Весь тот ряд был сегодня лучевой, и они медленно продвигались, Вера Корнильевна садилась около каждого, смотрела, разговаривала.
Ахмаджану, осмотрев его кожу и все цифры в истории болезни и на последнем анализе крови, Вера Корнильевна сказала:
— Ну, скоро кончим рентген! Домой поедешь!
Ахмаджан сиял зубами.
— Ты где живёшь?
— Карабаир.
— Ну, вот и поедешь.
— Выздоровел? — сиял Ахмаджан.
— Выздоровел.
— Совсем?
— Пока совсем.
— Значит, не приеду больше?
— Через полгода приедешь.
— Зачем, если совсем?
— Покажешься.
Так и прошла она весь ряд, ни разу не повернувшись в сторону Олега, всё время спиной. И всего разок в его угол глянула Зоя.

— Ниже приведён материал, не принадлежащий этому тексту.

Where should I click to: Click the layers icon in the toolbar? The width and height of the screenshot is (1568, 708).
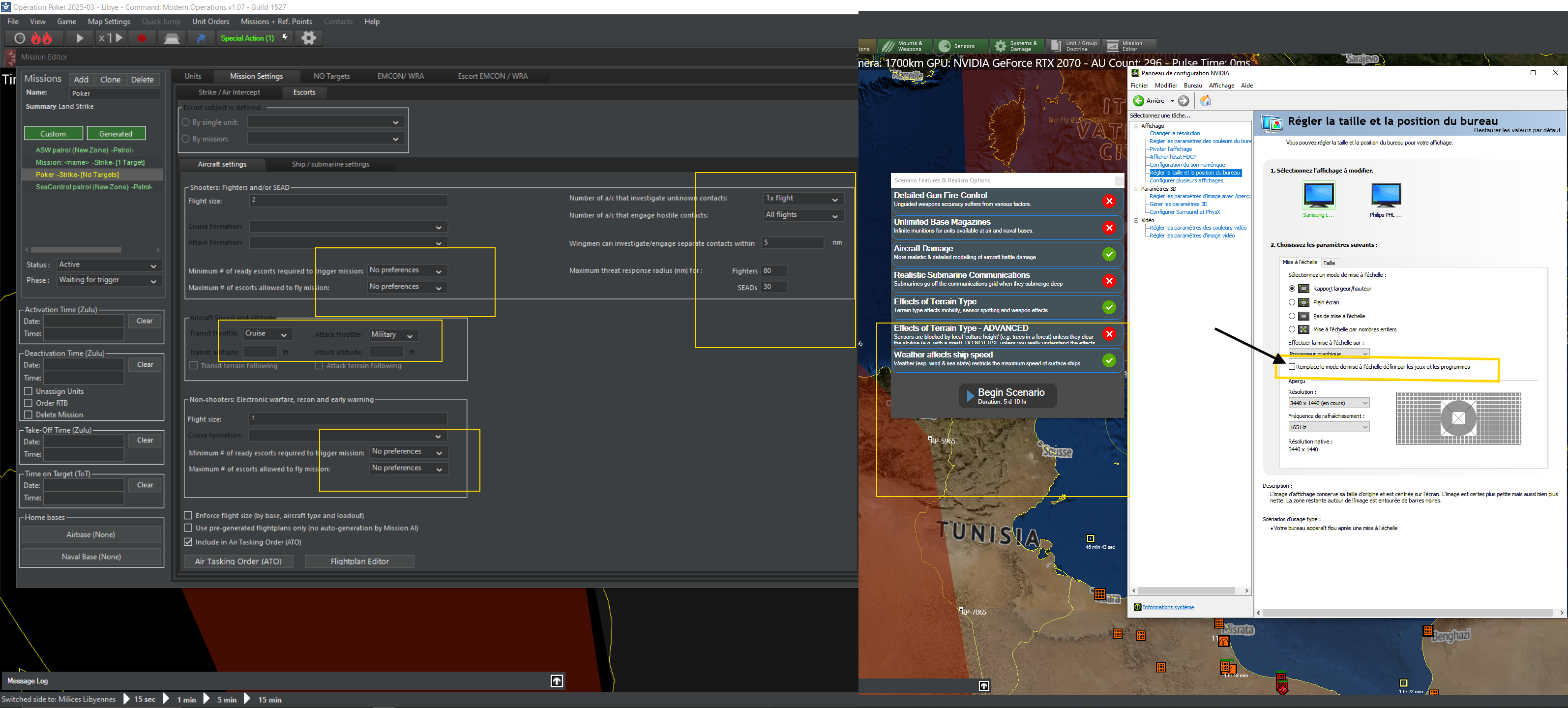click(172, 38)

Она посмотрела с особенной лёгкостью, ею усвоенной с какого-то времени. И на обходах она всегда находила такой момент, когда он один видел её глаза — и тогда посылала ему, как сигналы Морзе, коротенькие вспышки весёлости в глазах, вспышки-тире и вспышки-точки.

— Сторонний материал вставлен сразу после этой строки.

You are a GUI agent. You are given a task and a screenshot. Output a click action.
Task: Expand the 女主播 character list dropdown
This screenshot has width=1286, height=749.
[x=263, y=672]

Но именно по этой возросшей лёгкости Олег однажды и догадался: что это — не колесо дальше прокатывалось, а потому так легко, что уж чересчур трудно, по добровольности — переступ невозможный.

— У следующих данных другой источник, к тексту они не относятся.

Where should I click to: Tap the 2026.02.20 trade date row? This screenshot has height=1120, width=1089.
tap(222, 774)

Да ведь правда, если это вольное племя не может бросить квартиру в Ленинграде — то ведь и здесь? Конечно, счастье — с кем, а не где, но всё же в большом городе…
Близ Вадима Вера Корнильевна задержалась надолго. Она смотрела его ногу и щупала пах, оба паха, и потом живот, и подвздошье, всё время спрашивая, что он чувствует, и ещё новый для Вадима задавала вопрос: что он чувствует после еды, после разной еды.
Вадим был сосредоточен, она тихо спрашивала, он тихо отвечал. Когда начались неожиданные для него прощупывания в правом подвздошьи и вопросы о еде, он спросил:
— Вы — печень смотрите?
Он вспомнил, что мама перед отъездом как бы невзначай там же прощупала его.
— Всё ему надо знать, — покрутила головой Вера Корнильевна. — Такие грамотные больные стали — хоть белый халат вам отдавай.
С белой подушки, смоляноволосый, изжелта-смуглый, с прямо лежащею головой, Вадим смотрел на врача со строгим проницанием, как иконный отрок.
— Я ведь понимаю, — сказал он тихо. — Я ведь читал, в чём дело.
Так это без напора было сказано, без претензии, чтоб Гангарт с ним соглашалась или тотчас же бы ему все объясняла, что она смутилась и слов не нашла, сидя на его кровати перед ним как виноватая. Он хорош был собой, и молод, и наверно очень способен — и напоминал ей одного молодого человека в близко знакомой им семье, который долго умирал, с ясным сознанием, и никакие врачи не умели ему помочь, и именно из-за него Вера, ещё тогда восьмиклассница, передумала быть инженером и решила — врачом.
Но вот и она не могла помочь.
В баночке на окне у Вадима стоял чёрно-бурый настой чаги, на который с завистью приходили посмотреть другие больные.
— Пьёте?
— Пью.
Сама Гангарт не верила в чагу — просто никогда о ней раньше не слышали, не говорили, но во всяком случае она была безвредна, это не иссык-кульский корень. А если больной верил — то тем самым и полезна.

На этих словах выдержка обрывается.